Public transport in the Region is well developed compared to other parts of New Zealand. It consists of buses, trains, cars, ferries and a funicular (the Wellington Cable Car). It also included trams until 1964 and trolleybuses until 2018. Buses and ferries are privately owned, with the infrastructure owned by public bodies, and public transport is often subsidised. The Regional Council is responsible for planning and subsidising public transport. The services are marketed under the name Metlink. Transdev Wellington operates the metropolitan train network, running from the Wellington CBD as far as Waikanae in the north and Masterton in the east.
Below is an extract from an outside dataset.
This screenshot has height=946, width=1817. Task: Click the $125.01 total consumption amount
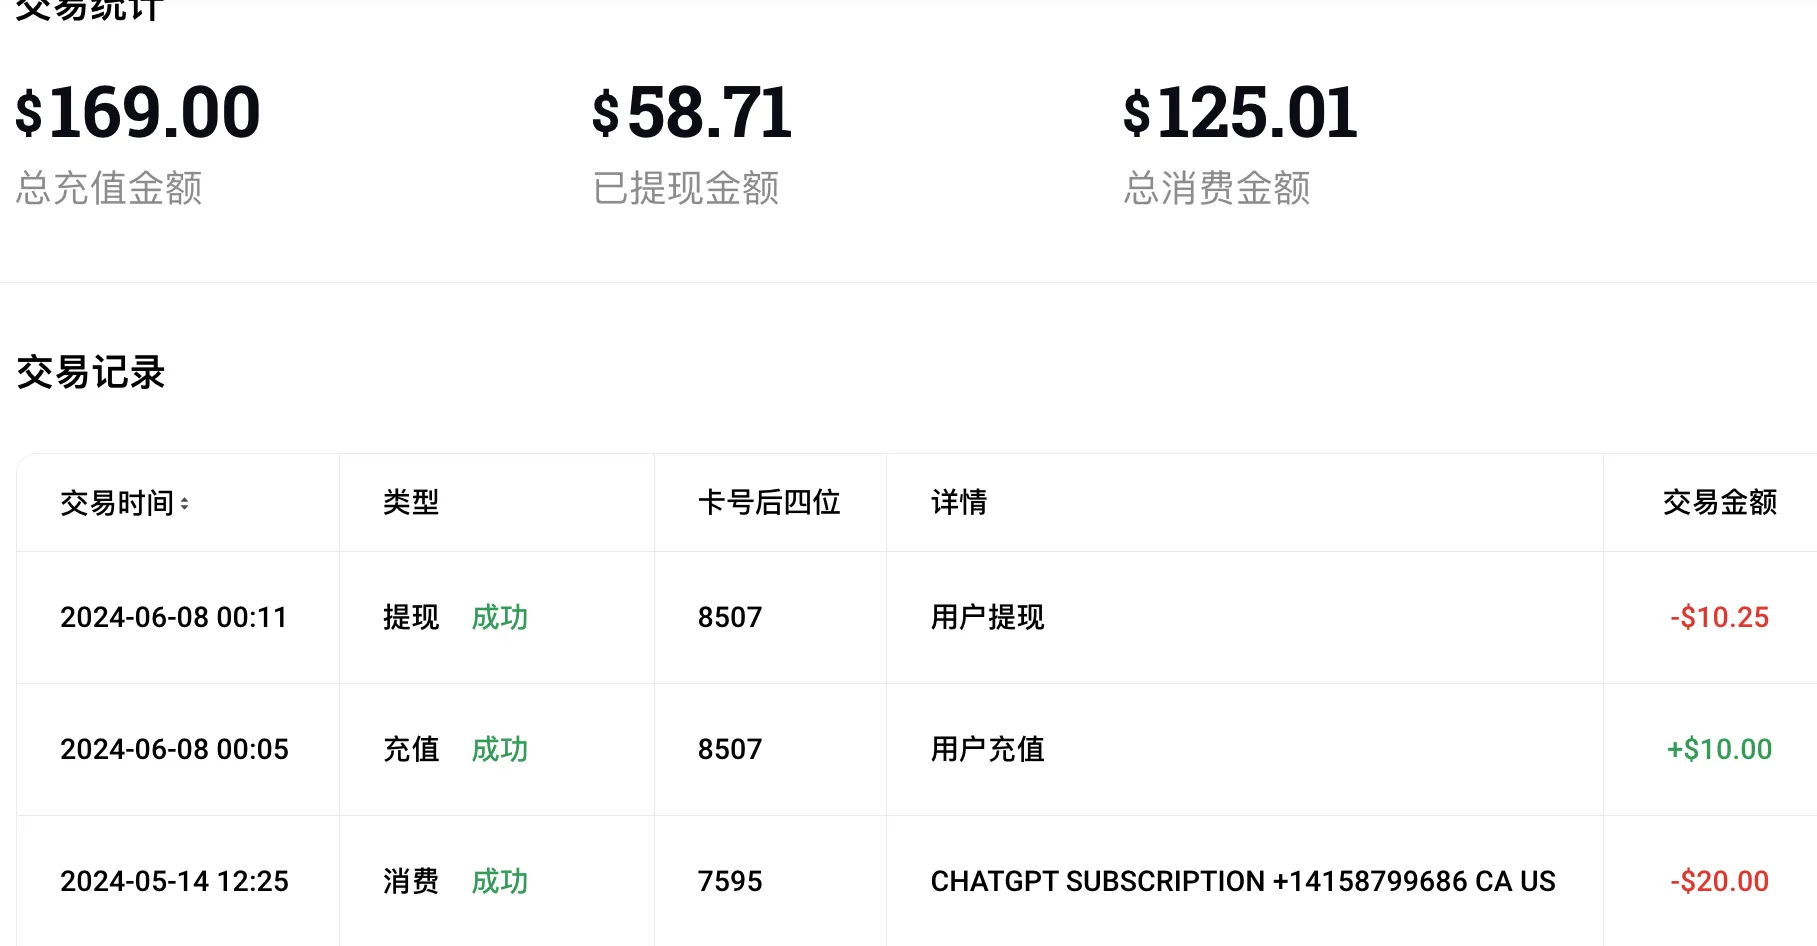[1240, 113]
In the year to June 2015, 36.41 million trips were made by public transport with passengers travelling a combined 460.7 million kilometres, equal to 73 trips and 927 km per capita.

The Wellington region has the lowest rate of car ownership in New Zealand; 11.7 percent of households at the 2013 census did not have access to a car, compared to 7.9 percent for the whole of New Zealand. The number of households with more than one car is also the lowest: 44.4 percent compared to 54.5 percent nationally.

Biodiversity

From 2005 to 2015 there has been increase in the variety and number of native forest bird species, as well as an increase in the range of areas inhabited by these species, in Greater Wellington.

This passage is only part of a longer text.